Tips on how to be carbon neutral when you fly
By Waheeda Harris, Kalev.com
It’s a challenge to live life in neutral, especially carbon neutral. For those who want to lessen their footprint on planet Earth, adopting a lifestyle that reduces greenhouse gas emissions is key — as Carbonfund.org says, reduce what you can, offset what you can’t. Scientists agree there’s a need for humans to reduce emissions by at least 50 percent by mid-century or face a global catastrophe. How to balance the need to preserve our environment with our desires to explore the planet?

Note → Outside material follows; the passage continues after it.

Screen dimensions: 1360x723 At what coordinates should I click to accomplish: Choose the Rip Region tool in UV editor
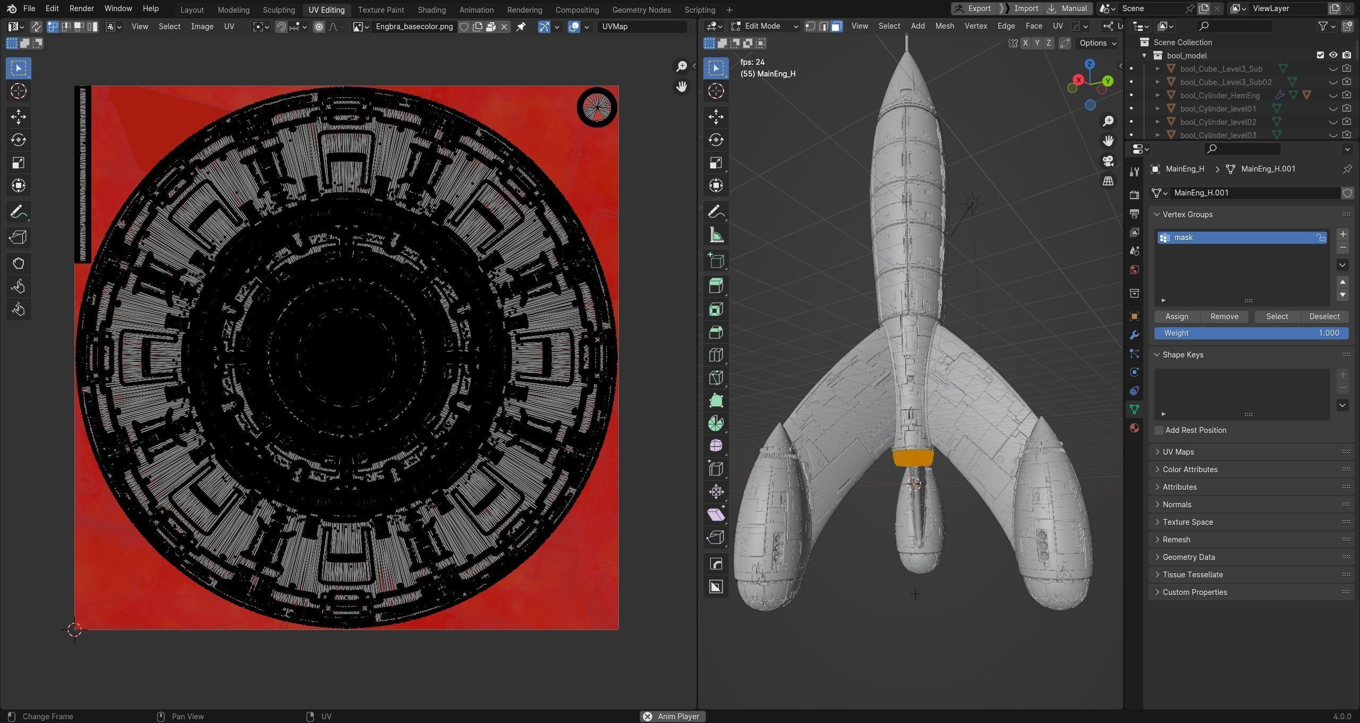coord(18,237)

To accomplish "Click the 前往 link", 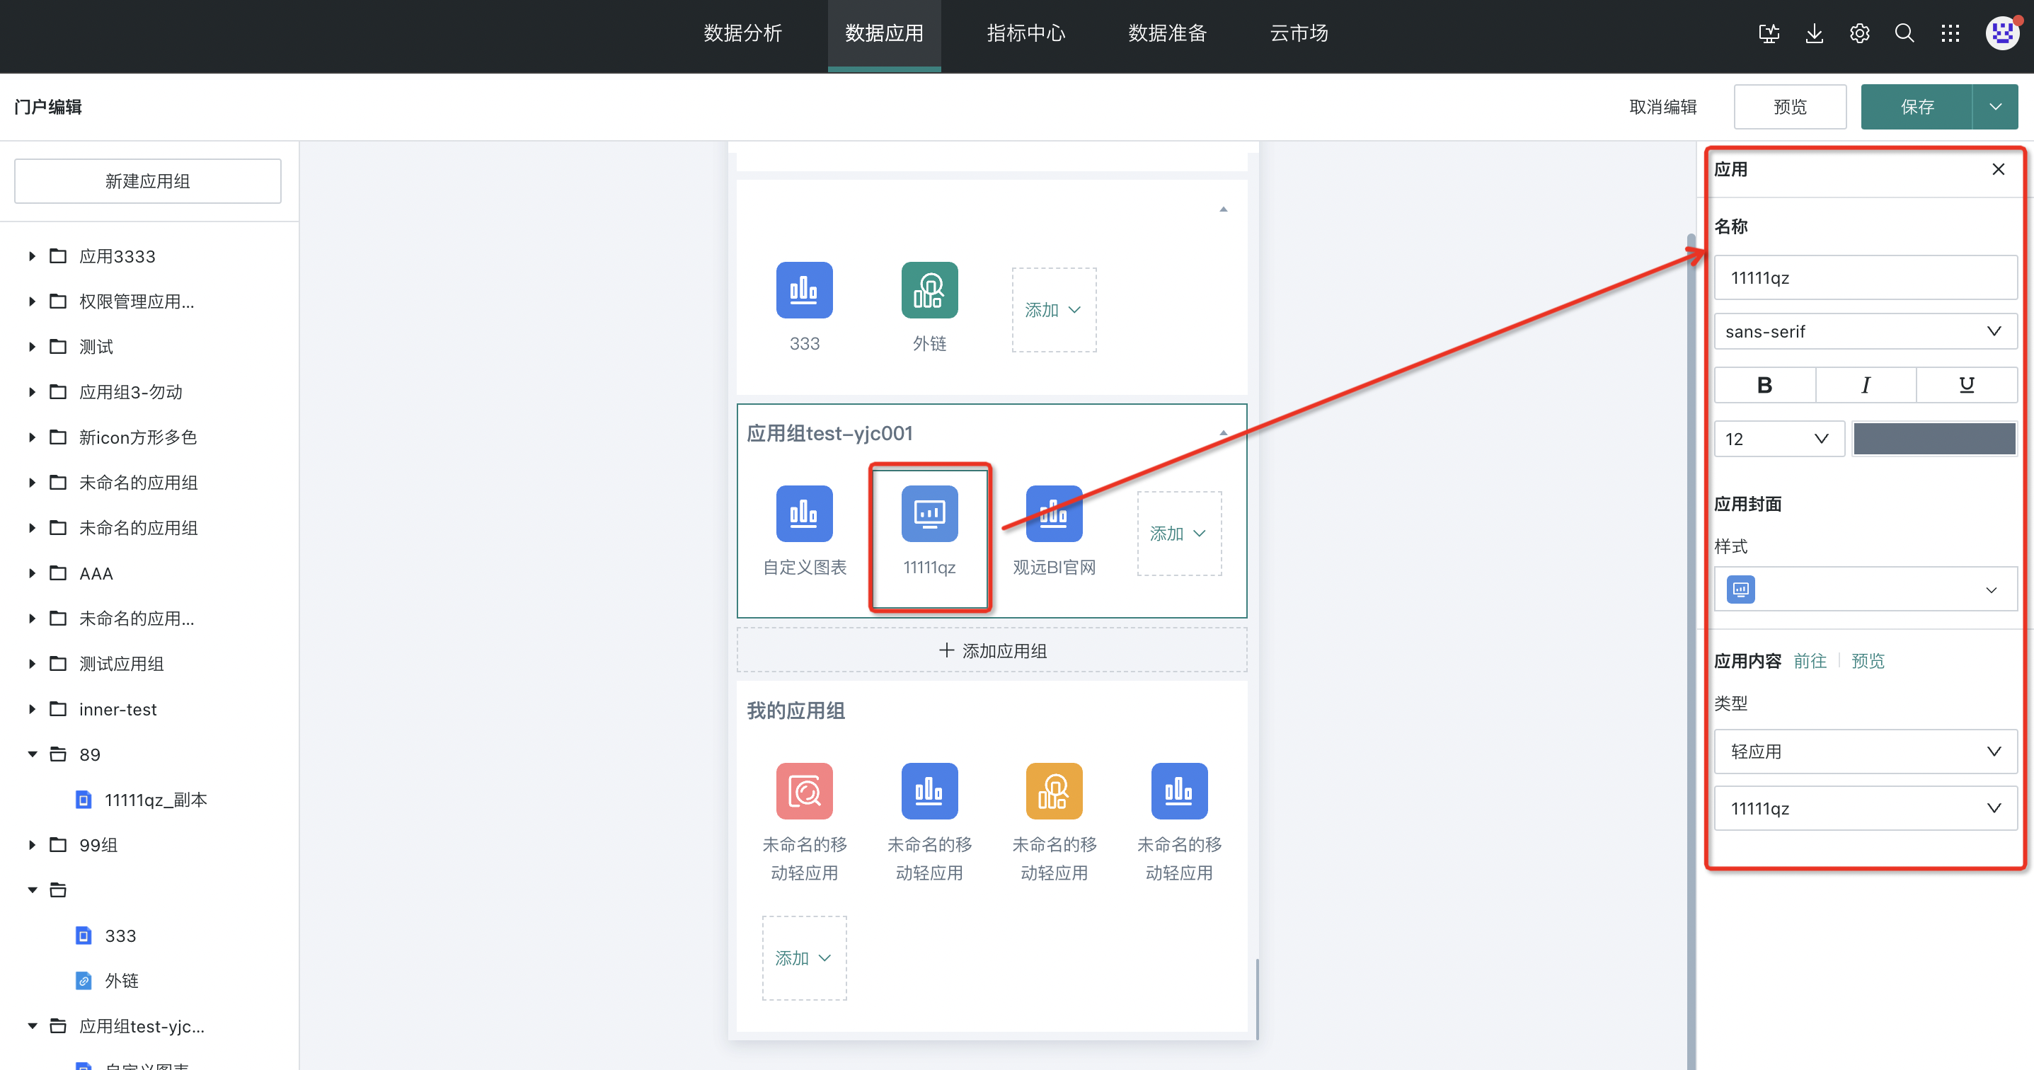I will pos(1810,661).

For those of us who travel regularly, we’re feeling the guilt of living a lifestyle that incorporates the emissions of air flight and vehicles. On average, an individual creates 50,000 pounds of carbon emissions per year, as a result of home, car, air travel and daily life. To lessen the guilt, individuals can calculate emissions based on activity, such as a direct flight or the use of a car, and offset with monetary payments. But what it comes down to is choice — decisions on whether an object, service or travel is necessary and when it is, how to make sure the footprint is gentle.
Nature Air became the world’s first carbon-neutral airline in 2004, by compensating for its emissions from flight operations. Nature Air works with the Costa Rican Ministry of Environment and Energy to insure its efforts to lessen the effects of greenhouse gases created by its flights, thus protecting the forest and jungle that draws tourists from around the world to Central American destinations in Costa Rica, Nicaragua and Panama.
Monetary funds from Nature Air benefit the preservation of the Osa Peninsula of Costa Rica, chosen byNational Geographic as one of the most diverse ecosystems on earth. But this company doesn’t stop there: Nature Air has improved its fuel efficiency in the past three years by seven percent, thanks to its fleet of De-Havilland Twin Otter planes and its use of biodiesel.
It’s also maintained a Sustainability Committee to coordinate in-house environmentally-friendly policies such as recycling and energy efficiency, reforestation in communities served by the airline, and has active membership in the Rainforest Alliance, Climate Neutral Network and the ecotourism society CANAECO.
Reduce your carbon footprint — and keep flying
For a country that is well-known as one of the forerunners of eco-tourism, it’s no surprise that Nature Air is located in Costa Rica.
Harbour Air Seaplanes and Westcoast Air is the first North American-based carbon-neutral airline, headquartered in Vancouver, British Columbia. It’s the only airline whose fleet is composed of seaplanes, and located within a province that has pride in its eco-reputation; Harbour Air employees approached management with the idea to become eco-friendly.
Since 2007, Harbour Air has worked with Offsetters, a British Columbia-based offset provider, to provide funds for a variety of projects such as increasing energy efficiency for the British Columbia greenhouse industry as well as helping the municipality of Nanaimo reduce its methane gas emissions from its landfill.
To date, the company has offset 37,000 tonnes of greenhouse gas emissions and the company has been named one of Canada’s Top 50 Best Managed companies – and made the list of Canada’s Top 100 employers.
And like Nature Air, Harbour Air takes it another step, with a focus on offsetting corporate emissions such as its daily operations. Boarding passes are reuseable, and its fleet creates less greenhouse gas emissions per person in comparison to other forms of transport (i.e., helijet, ferry, plane) to the same destinations. Harbour Air provides flight access for travelers to eight destinations between the Greater Vancouver Area and the islands off British Columbia’s coast.
For travelers, there’s increasing options to keep exploring the planet, leaving a place only with good memories and a few souvenirs.